Markel CATCo Investment Management Ltd., the retrocessional reinsurance investment manager, has successfully secured higher rates at the January renewal, with its listed retro investment fund no loss maximum net return now forecast at 30%, up from 23% in 2018.
That’s a 30% increase in the maximum net return on a no loss and net of hedging costs, fees and expenses basis for all invested capital currently in the portfolio of Markel CATCo’s listed retrocessional investment fund portfolio, the CATCo Reinsurance Opportunities Fund.
It signals that after the significant losses suffered in the last two years, ILS fund manager Markel CATCo has secured higher rates from its ceding partners at the renewals in January 2019, enabling its no loss maximum return to rise significantly.
Markel CATCo said that the indicative maximum net return for the portfolio of its listed retro reinsurance fund, on a no loss basis, is now placed at approximately 30% after taking into account hedging, fees and expenses.
The current portfolio includes the retrocession transactions underwritten at the mid-year of 2018, which make up around 25% of the portfolio, as well as those retro transactions renewed at January 1st 2019.
The maximum capital exposure to a worst-case single event is now pegged at 10%, which is slightly higher than the forecast for 2018, but the same as was set in 2017 for this listed retro fund.
For 2018 the company puts the net asset value (NAV) return for the C Shares that were issued at the start of the year at -35.7% due to the impacts of catastrophe losses.
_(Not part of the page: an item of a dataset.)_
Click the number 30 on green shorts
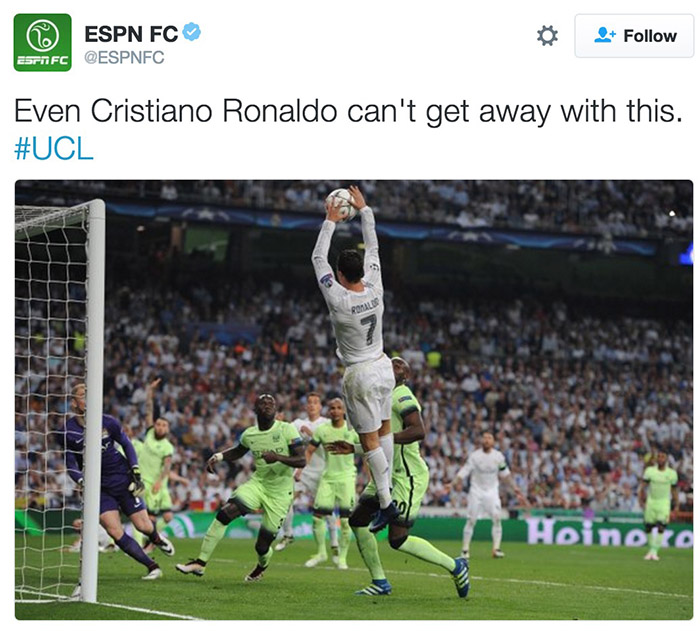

A breakdown of the loss reserves by event as a percent of the January 1st 2018 NAV of the C shares shows: Hurricanes Florence and Michael at circa 15.3%; Typhoon Jebi at circa 8.5%; the California Wildfires at circa 35.3%; and attritional losses at circa 1.5%.
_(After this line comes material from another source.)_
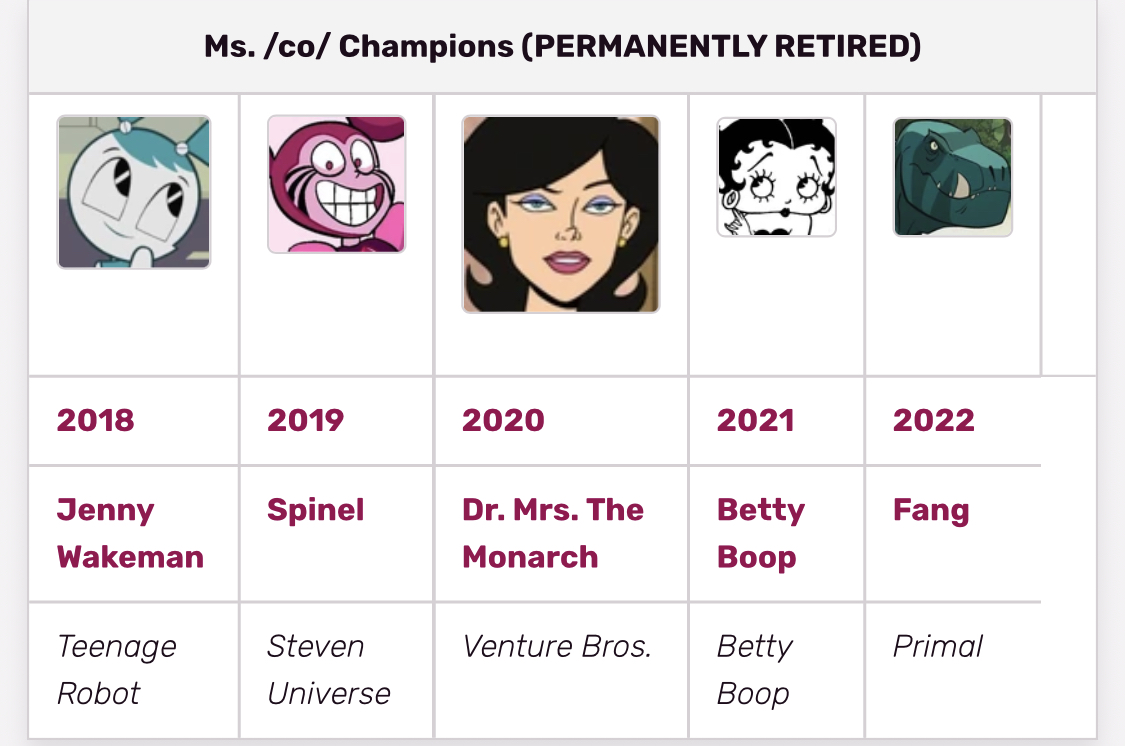1125x746 pixels.
Task: Open the 2021 year link
Action: point(755,420)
The company noted that the above reserves could still be subject to future favourable or adverse loss development.
The increase in the indicative maximum net return for the portfolio through 2019 is significant and shows that despite the issues surrounding losses and loss reserves Markel CATCo has been able to retain clients and secure higher rates from them at the renewals.
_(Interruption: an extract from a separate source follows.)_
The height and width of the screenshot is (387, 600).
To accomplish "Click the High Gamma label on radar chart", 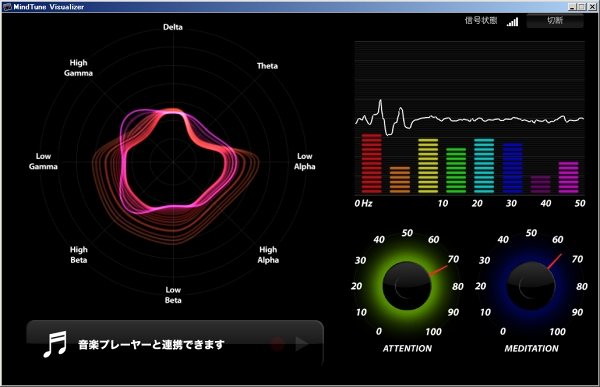I will [78, 68].
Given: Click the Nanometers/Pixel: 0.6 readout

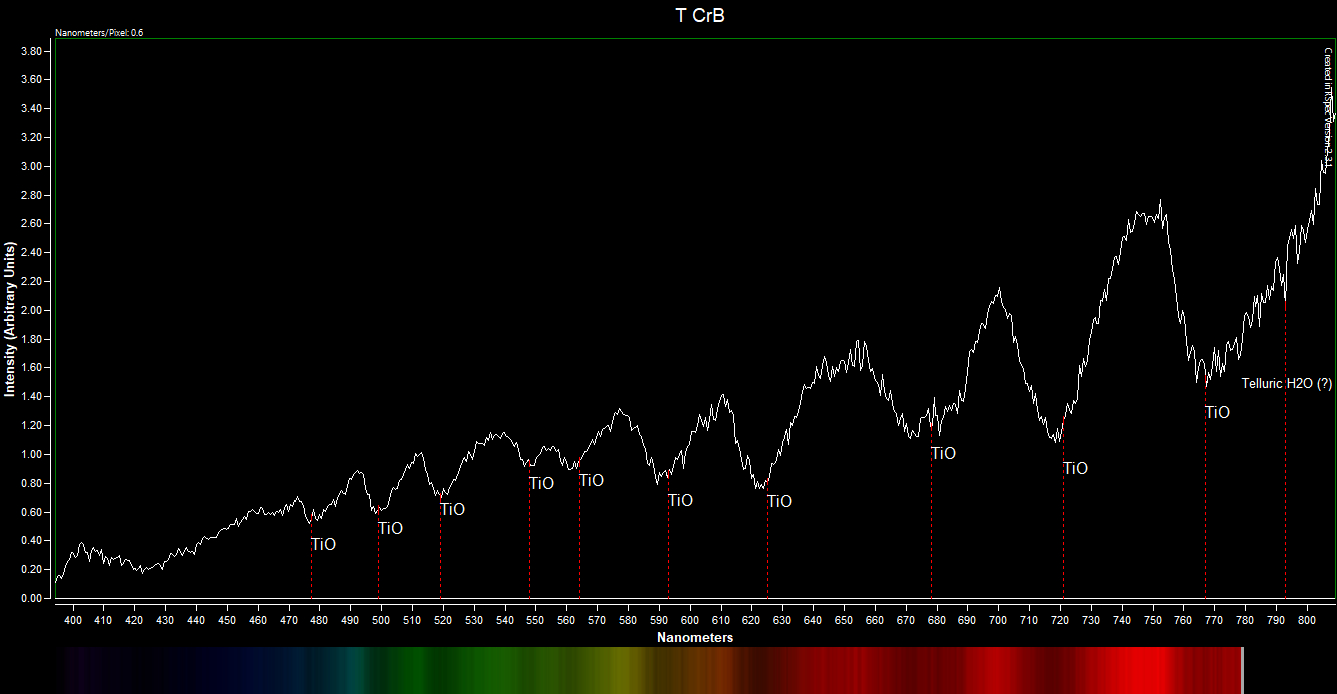Looking at the screenshot, I should coord(99,33).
Of course, being a no loss return projection there is no guarantee of achieving 30% at this stage of the year, but the figure does show why the Markel CATCo product remains an attractive one for some investors.
In addition, Markel CATCo Investment Management also detailed the current loss reserves it has in place for the listed retrocession fund strategy today.
The company detailed progress with paying claims on some of its reserves and noted that there could be some capital to flow back to investors in the future.
The firm said that any capital (net of Side Pockets) released from its 2018 mid-year underwriting transactions may be returned to investors at the discretion of the funds Board, subject to shareholder consultation.
But for the 2019 portfolio, the C Shares that were issued at the start of 2018 have around 45% of NAV participating in the portfolio, while the Ordinary Shares for this fund have around 16% of NAV participating, which reflects the size of the losses and loss reserves that have been set as well as just how much capital this Markel CATCo fund could deploy at 1/1.
Catastrophe losses suffered by Markel CATCo’s retro reinsurance investment fund strategies over the last two years have been significant.
There remains the potential for investors to look to redeem their allocations from some Markel CATCo funds in the short-term, but as we explained recently owner Markel Corporation said it is planning to adapt the Markel CATCo underwriting and investment strategy based on what it can learn from the catastrophe losses that affected it so severely during 2017 and 2018.